== Segment start ==

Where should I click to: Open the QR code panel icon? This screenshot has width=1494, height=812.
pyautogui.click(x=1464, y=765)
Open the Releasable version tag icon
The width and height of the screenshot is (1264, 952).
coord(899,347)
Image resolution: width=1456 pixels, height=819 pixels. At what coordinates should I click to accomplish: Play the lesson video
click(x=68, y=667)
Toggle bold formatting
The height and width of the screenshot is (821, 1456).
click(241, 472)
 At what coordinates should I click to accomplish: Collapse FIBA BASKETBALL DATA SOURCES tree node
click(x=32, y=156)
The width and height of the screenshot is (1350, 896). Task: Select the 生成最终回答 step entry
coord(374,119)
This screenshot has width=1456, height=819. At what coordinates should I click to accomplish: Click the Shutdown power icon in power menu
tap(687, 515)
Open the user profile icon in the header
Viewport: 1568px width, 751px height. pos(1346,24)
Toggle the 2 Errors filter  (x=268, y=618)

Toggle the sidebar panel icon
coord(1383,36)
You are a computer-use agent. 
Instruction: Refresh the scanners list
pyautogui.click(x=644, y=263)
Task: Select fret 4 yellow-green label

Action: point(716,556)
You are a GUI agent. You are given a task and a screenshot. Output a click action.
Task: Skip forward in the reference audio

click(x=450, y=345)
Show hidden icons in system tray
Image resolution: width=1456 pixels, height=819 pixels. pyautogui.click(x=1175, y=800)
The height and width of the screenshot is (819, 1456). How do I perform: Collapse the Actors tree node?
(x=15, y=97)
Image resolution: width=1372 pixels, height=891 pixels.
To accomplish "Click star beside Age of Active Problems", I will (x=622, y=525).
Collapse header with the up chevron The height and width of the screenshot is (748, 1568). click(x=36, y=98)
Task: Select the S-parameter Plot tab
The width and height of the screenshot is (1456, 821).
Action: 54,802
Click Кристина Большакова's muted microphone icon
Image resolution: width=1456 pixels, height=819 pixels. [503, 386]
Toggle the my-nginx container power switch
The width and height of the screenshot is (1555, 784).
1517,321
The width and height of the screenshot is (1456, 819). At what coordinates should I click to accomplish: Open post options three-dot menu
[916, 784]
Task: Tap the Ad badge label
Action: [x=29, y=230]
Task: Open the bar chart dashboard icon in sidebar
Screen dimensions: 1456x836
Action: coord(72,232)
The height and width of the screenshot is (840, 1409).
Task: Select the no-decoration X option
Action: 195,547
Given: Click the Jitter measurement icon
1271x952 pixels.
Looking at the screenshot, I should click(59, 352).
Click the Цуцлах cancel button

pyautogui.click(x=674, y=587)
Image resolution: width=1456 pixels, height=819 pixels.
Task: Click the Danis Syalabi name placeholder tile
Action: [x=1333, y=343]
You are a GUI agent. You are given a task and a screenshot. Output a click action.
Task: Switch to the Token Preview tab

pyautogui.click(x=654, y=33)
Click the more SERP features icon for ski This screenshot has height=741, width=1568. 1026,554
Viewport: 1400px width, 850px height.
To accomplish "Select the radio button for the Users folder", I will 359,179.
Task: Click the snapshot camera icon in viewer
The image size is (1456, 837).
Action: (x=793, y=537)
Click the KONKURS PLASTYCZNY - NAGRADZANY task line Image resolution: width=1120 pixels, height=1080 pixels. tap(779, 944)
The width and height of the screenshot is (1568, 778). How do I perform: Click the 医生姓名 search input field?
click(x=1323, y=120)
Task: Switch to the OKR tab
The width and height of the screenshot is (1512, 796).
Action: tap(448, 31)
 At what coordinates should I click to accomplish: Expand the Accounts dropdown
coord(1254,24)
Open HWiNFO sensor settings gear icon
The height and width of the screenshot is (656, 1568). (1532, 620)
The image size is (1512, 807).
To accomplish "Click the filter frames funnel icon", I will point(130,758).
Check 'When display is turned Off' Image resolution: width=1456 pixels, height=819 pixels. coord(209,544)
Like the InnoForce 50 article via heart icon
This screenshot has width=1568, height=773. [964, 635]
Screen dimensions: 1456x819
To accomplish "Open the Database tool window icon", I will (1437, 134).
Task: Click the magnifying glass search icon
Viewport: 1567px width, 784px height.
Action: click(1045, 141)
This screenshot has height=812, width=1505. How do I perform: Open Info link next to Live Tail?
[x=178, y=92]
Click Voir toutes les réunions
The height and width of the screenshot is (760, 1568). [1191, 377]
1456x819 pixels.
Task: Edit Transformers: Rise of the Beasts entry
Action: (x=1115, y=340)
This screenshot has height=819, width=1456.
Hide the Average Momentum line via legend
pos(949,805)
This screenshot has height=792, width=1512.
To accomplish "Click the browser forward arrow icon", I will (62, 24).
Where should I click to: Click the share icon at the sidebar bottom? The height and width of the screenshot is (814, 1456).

== Segment end ==

Assigned task =
Repeat the material above precisely.

Expected answer =
Where should I click to: Open the QR code panel icon? This screenshot has width=1494, height=812.
pyautogui.click(x=1464, y=765)
Open the Releasable version tag icon
The width and height of the screenshot is (1264, 952).
coord(899,347)
Image resolution: width=1456 pixels, height=819 pixels. At what coordinates should I click to accomplish: Play the lesson video
click(x=68, y=667)
Toggle bold formatting
The height and width of the screenshot is (821, 1456).
click(241, 472)
 At what coordinates should I click to accomplish: Collapse FIBA BASKETBALL DATA SOURCES tree node
click(x=32, y=156)
The width and height of the screenshot is (1350, 896). Task: Select the 生成最终回答 step entry
coord(374,119)
This screenshot has width=1456, height=819. At what coordinates should I click to accomplish: Click the Shutdown power icon in power menu
tap(687, 515)
Open the user profile icon in the header
Viewport: 1568px width, 751px height. pos(1346,24)
Toggle the 2 Errors filter  (x=268, y=618)

Toggle the sidebar panel icon
coord(1383,36)
You are a computer-use agent. 
Instruction: Refresh the scanners list
pyautogui.click(x=644, y=263)
Task: Select fret 4 yellow-green label

Action: point(716,556)
You are a GUI agent. You are given a task and a screenshot. Output a click action.
Task: Skip forward in the reference audio

click(x=450, y=345)
Show hidden icons in system tray
Image resolution: width=1456 pixels, height=819 pixels. pyautogui.click(x=1175, y=800)
The height and width of the screenshot is (819, 1456). How do I perform: Collapse the Actors tree node?
(x=15, y=97)
Image resolution: width=1372 pixels, height=891 pixels.
To accomplish "Click star beside Age of Active Problems", I will (x=622, y=525).
Collapse header with the up chevron The height and width of the screenshot is (748, 1568). click(x=36, y=98)
Task: Select the S-parameter Plot tab
The width and height of the screenshot is (1456, 821).
Action: 54,802
Click Кристина Большакова's muted microphone icon
Image resolution: width=1456 pixels, height=819 pixels. [503, 386]
Toggle the my-nginx container power switch
The width and height of the screenshot is (1555, 784).
1517,321
The width and height of the screenshot is (1456, 819). At what coordinates should I click to accomplish: Open post options three-dot menu
[916, 784]
Task: Tap the Ad badge label
Action: [x=29, y=230]
Task: Open the bar chart dashboard icon in sidebar
Screen dimensions: 1456x836
Action: coord(72,232)
The height and width of the screenshot is (840, 1409).
Task: Select the no-decoration X option
Action: 195,547
Given: Click the Jitter measurement icon
1271x952 pixels.
Looking at the screenshot, I should click(59, 352).
Click the Цуцлах cancel button

pyautogui.click(x=674, y=587)
Image resolution: width=1456 pixels, height=819 pixels.
Task: Click the Danis Syalabi name placeholder tile
Action: [x=1333, y=343]
You are a GUI agent. You are given a task and a screenshot. Output a click action.
Task: Switch to the Token Preview tab

pyautogui.click(x=654, y=33)
Click the more SERP features icon for ski This screenshot has height=741, width=1568. 1026,554
Viewport: 1400px width, 850px height.
To accomplish "Select the radio button for the Users folder", I will 359,179.
Task: Click the snapshot camera icon in viewer
The image size is (1456, 837).
Action: (x=793, y=537)
Click the KONKURS PLASTYCZNY - NAGRADZANY task line Image resolution: width=1120 pixels, height=1080 pixels. tap(779, 944)
The width and height of the screenshot is (1568, 778). How do I perform: Click the 医生姓名 search input field?
click(x=1323, y=120)
Task: Switch to the OKR tab
The width and height of the screenshot is (1512, 796).
Action: tap(448, 31)
 At what coordinates should I click to accomplish: Expand the Accounts dropdown
coord(1254,24)
Open HWiNFO sensor settings gear icon
The height and width of the screenshot is (656, 1568). (1532, 620)
The image size is (1512, 807).
To accomplish "Click the filter frames funnel icon", I will point(130,758).
Check 'When display is turned Off' Image resolution: width=1456 pixels, height=819 pixels. coord(209,544)
Like the InnoForce 50 article via heart icon
This screenshot has width=1568, height=773. [964, 635]
Screen dimensions: 1456x819
To accomplish "Open the Database tool window icon", I will (1437, 134).
Task: Click the magnifying glass search icon
Viewport: 1567px width, 784px height.
Action: click(1045, 141)
This screenshot has height=812, width=1505. How do I perform: Open Info link next to Live Tail?
[x=178, y=92]
Click Voir toutes les réunions
The height and width of the screenshot is (760, 1568). [1191, 377]
1456x819 pixels.
Task: Edit Transformers: Rise of the Beasts entry
Action: (x=1115, y=340)
This screenshot has height=819, width=1456.
Hide the Average Momentum line via legend
pos(949,805)
This screenshot has height=792, width=1512.
To accomplish "Click the browser forward arrow icon", I will (62, 24).
Where should I click to: Click the share icon at the sidebar bottom? The height and width of the screenshot is (814, 1456).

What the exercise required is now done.